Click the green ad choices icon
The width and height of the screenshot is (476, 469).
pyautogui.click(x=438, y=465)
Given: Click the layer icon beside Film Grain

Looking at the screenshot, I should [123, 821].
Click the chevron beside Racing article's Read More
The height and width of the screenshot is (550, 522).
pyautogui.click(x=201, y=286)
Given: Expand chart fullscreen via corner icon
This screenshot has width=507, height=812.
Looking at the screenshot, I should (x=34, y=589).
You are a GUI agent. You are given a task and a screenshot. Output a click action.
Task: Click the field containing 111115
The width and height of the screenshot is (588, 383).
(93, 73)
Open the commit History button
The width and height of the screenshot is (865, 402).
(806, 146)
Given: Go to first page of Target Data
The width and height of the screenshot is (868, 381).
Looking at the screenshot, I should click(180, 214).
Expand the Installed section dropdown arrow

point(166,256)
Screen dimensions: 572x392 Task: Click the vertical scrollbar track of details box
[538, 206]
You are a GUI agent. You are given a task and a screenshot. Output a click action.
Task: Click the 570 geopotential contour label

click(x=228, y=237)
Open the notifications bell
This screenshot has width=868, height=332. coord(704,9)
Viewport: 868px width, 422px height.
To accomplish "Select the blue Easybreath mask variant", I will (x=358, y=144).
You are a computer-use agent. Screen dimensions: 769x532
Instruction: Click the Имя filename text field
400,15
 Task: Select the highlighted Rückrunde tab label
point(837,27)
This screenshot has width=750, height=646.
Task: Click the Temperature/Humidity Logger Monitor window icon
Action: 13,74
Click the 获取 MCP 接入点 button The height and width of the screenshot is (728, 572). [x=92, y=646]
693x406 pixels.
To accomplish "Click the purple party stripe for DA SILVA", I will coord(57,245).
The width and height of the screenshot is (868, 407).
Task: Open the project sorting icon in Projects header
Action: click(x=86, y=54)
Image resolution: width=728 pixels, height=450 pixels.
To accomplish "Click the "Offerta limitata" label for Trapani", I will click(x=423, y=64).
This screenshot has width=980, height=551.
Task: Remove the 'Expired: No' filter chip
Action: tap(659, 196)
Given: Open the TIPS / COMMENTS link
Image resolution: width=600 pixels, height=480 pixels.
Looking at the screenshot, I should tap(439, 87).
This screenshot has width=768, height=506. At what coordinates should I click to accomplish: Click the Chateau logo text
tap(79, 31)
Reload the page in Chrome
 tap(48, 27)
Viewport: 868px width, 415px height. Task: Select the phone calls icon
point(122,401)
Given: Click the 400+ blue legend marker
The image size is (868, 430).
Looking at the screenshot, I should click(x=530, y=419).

==========

TASK STATEMENT: Output each line of the data exactly as it stands above.

EXERCISE RESULT:
Click the green ad choices icon
The width and height of the screenshot is (476, 469).
pyautogui.click(x=438, y=465)
Given: Click the layer icon beside Film Grain

Looking at the screenshot, I should [123, 821].
Click the chevron beside Racing article's Read More
The height and width of the screenshot is (550, 522).
pyautogui.click(x=201, y=286)
Given: Expand chart fullscreen via corner icon
This screenshot has width=507, height=812.
Looking at the screenshot, I should (x=34, y=589).
You are a GUI agent. You are given a task and a screenshot. Output a click action.
Task: Click the field containing 111115
The width and height of the screenshot is (588, 383).
(93, 73)
Open the commit History button
The width and height of the screenshot is (865, 402).
(806, 146)
Given: Go to first page of Target Data
The width and height of the screenshot is (868, 381).
Looking at the screenshot, I should click(180, 214).
Expand the Installed section dropdown arrow

point(166,256)
Screen dimensions: 572x392 Task: Click the vertical scrollbar track of details box
[538, 206]
You are a GUI agent. You are given a task and a screenshot. Output a click action.
Task: Click the 570 geopotential contour label

click(x=228, y=237)
Open the notifications bell
This screenshot has width=868, height=332. coord(704,9)
Viewport: 868px width, 422px height.
To accomplish "Select the blue Easybreath mask variant", I will (x=358, y=144).
You are a computer-use agent. Screen dimensions: 769x532
Instruction: Click the Имя filename text field
400,15
 Task: Select the highlighted Rückrunde tab label
point(837,27)
This screenshot has width=750, height=646.
Task: Click the Temperature/Humidity Logger Monitor window icon
Action: 13,74
Click the 获取 MCP 接入点 button The height and width of the screenshot is (728, 572). [x=92, y=646]
693x406 pixels.
To accomplish "Click the purple party stripe for DA SILVA", I will coord(57,245).
The width and height of the screenshot is (868, 407).
Task: Open the project sorting icon in Projects header
Action: click(x=86, y=54)
Image resolution: width=728 pixels, height=450 pixels.
To accomplish "Click the "Offerta limitata" label for Trapani", I will click(x=423, y=64).
This screenshot has width=980, height=551.
Task: Remove the 'Expired: No' filter chip
Action: tap(659, 196)
Given: Open the TIPS / COMMENTS link
Image resolution: width=600 pixels, height=480 pixels.
Looking at the screenshot, I should tap(439, 87).
This screenshot has width=768, height=506. At what coordinates should I click to accomplish: Click the Chateau logo text
tap(79, 31)
Reload the page in Chrome
 tap(48, 27)
Viewport: 868px width, 415px height. Task: Select the phone calls icon
point(122,401)
Given: Click the 400+ blue legend marker
The image size is (868, 430).
Looking at the screenshot, I should click(x=530, y=419).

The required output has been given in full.